* [Exercise] In the records that follow, find the line containing "Click the editor horizontal scrollbar" and the line containing "This screenshot has height=819, width=1456. At", then transcribe both and every line between them exactly, omitting pictures.

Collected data
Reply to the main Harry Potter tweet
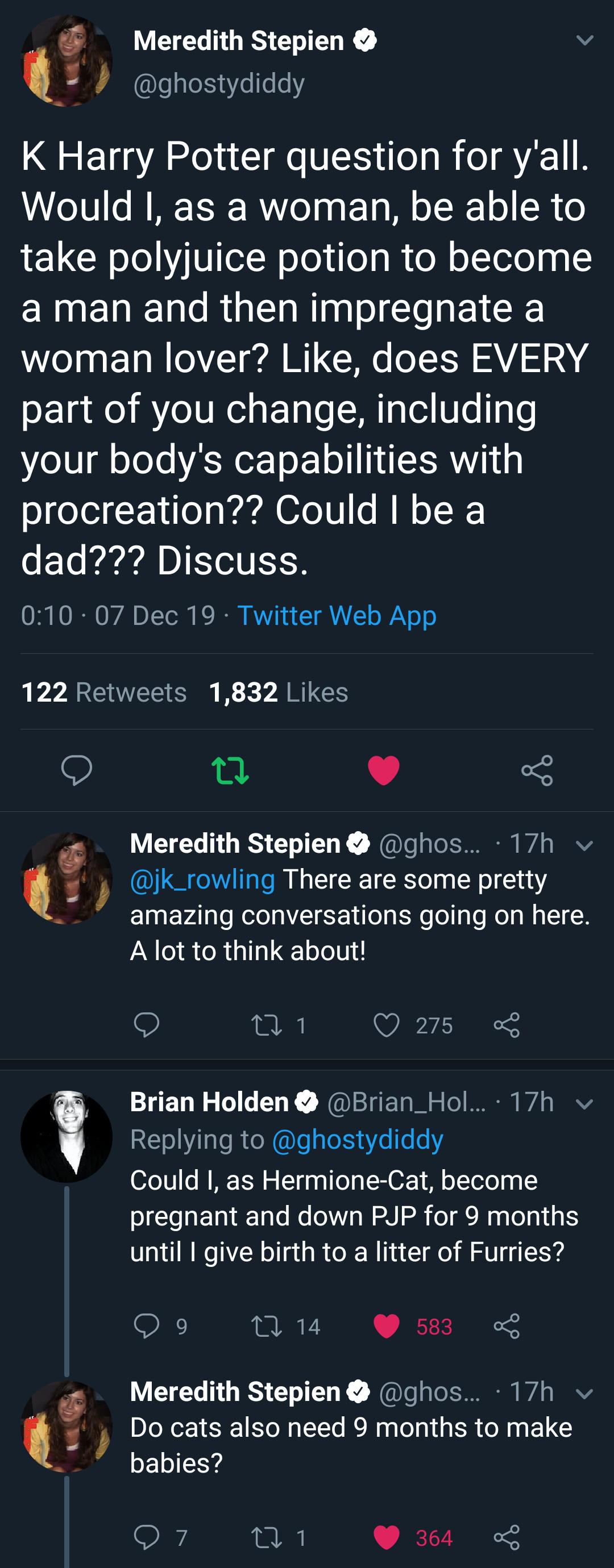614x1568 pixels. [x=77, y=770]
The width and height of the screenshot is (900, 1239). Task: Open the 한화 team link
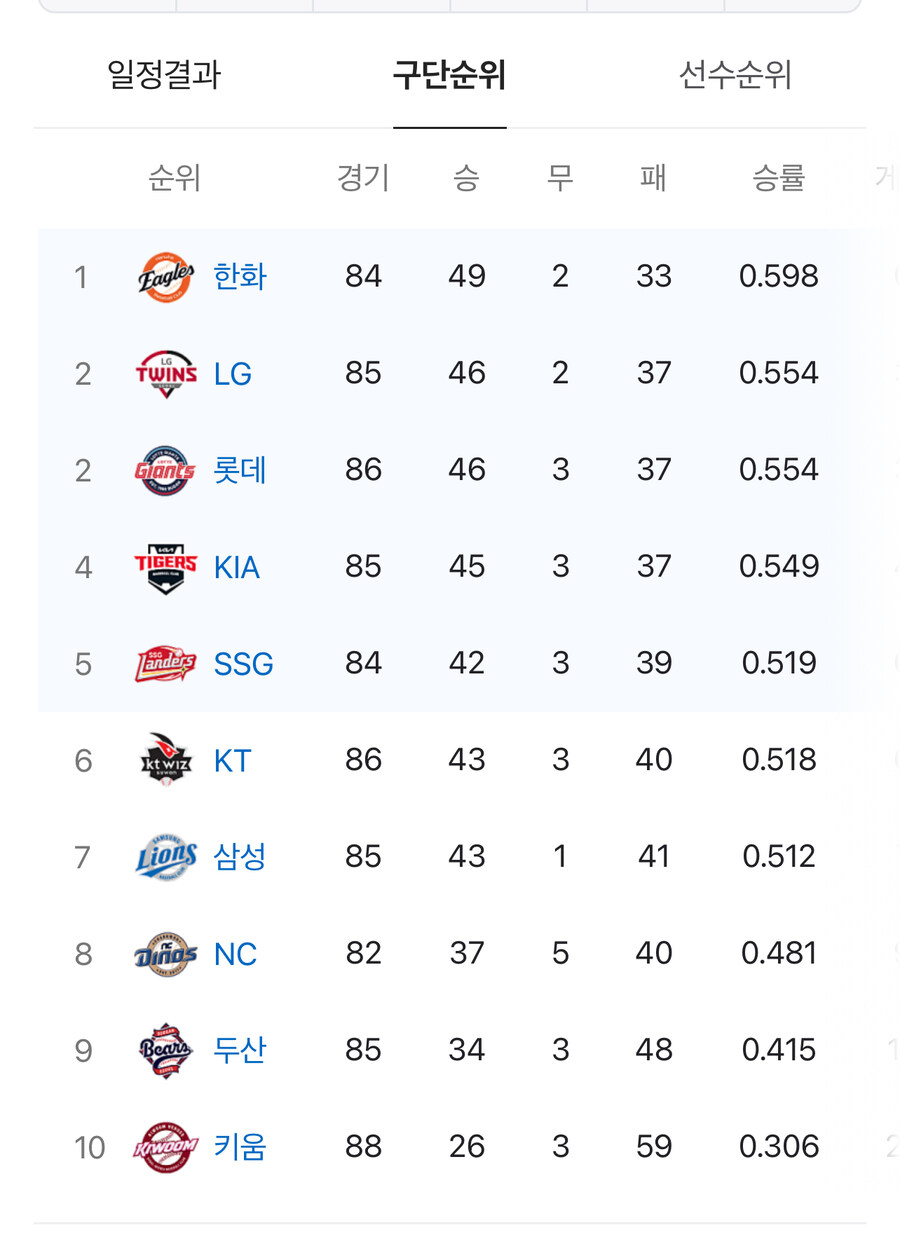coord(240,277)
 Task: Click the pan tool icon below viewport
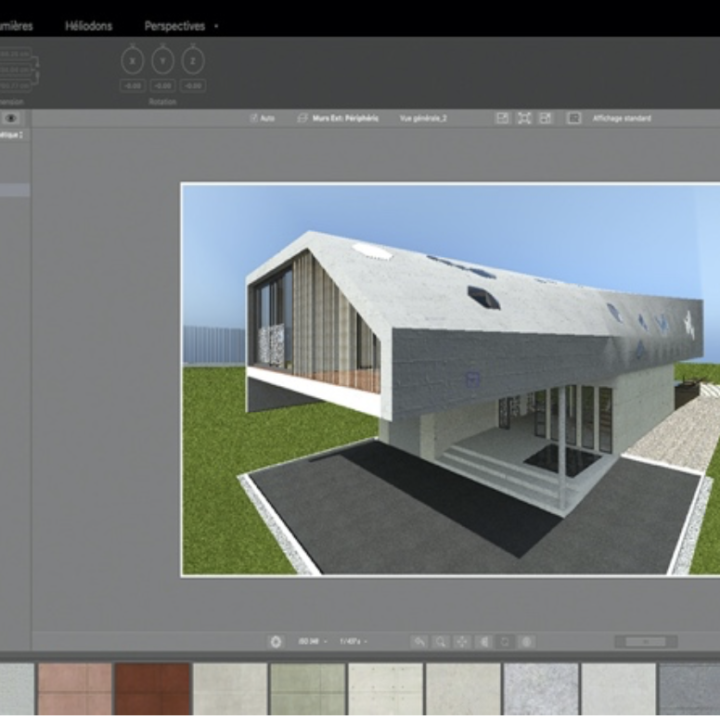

* * *

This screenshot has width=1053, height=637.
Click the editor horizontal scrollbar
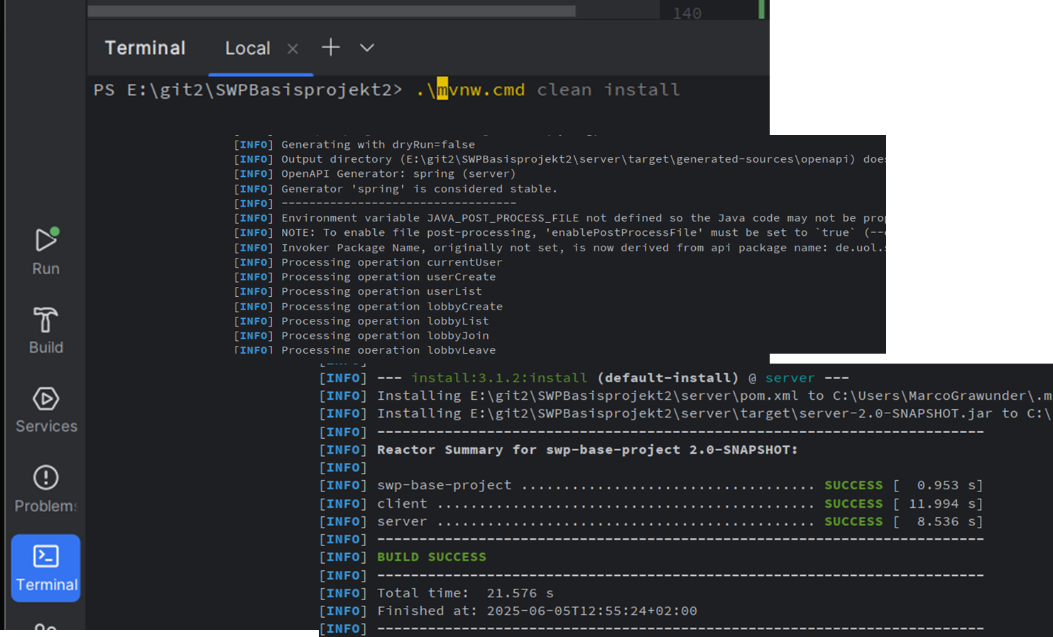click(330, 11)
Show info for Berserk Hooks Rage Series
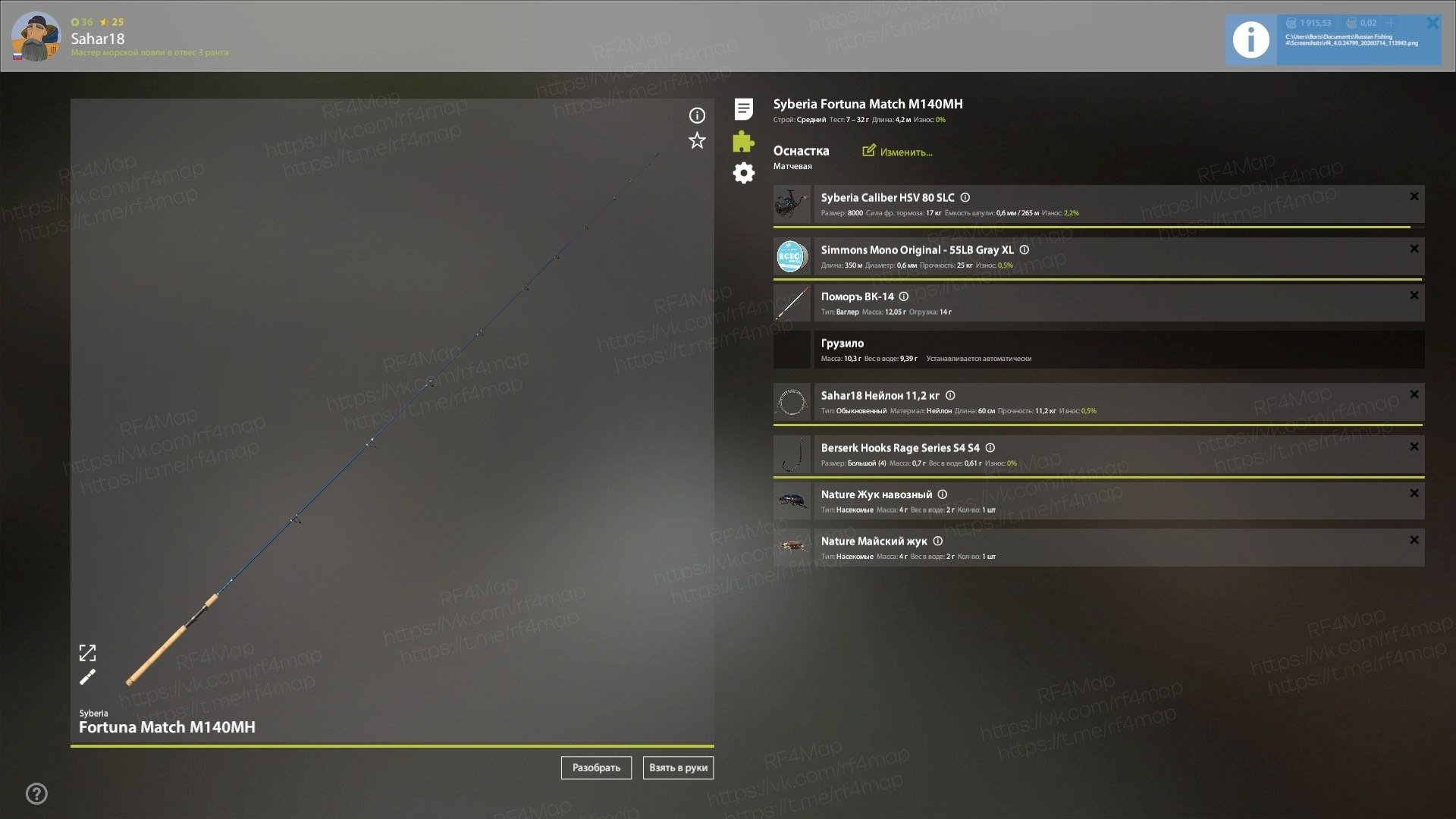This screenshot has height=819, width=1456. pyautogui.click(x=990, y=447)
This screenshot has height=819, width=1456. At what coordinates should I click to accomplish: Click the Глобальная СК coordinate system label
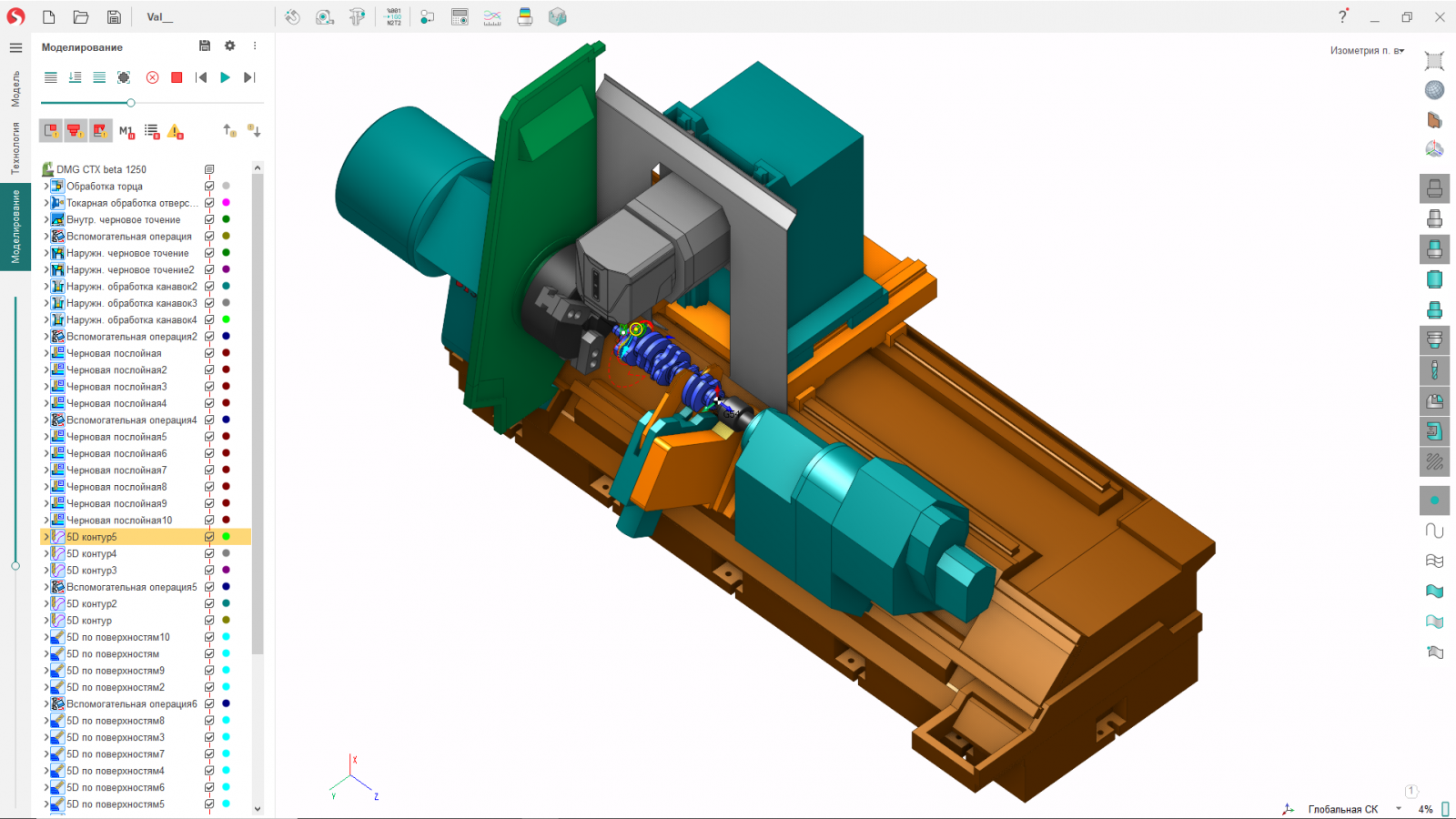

* [Worked solution]
Click the editor horizontal scrollbar
click(330, 11)
Show info for Berserk Hooks Rage Series
This screenshot has height=819, width=1456. pyautogui.click(x=990, y=447)
This screenshot has height=819, width=1456. At what coordinates should I click to accomplish: Click the Глобальная СК coordinate system label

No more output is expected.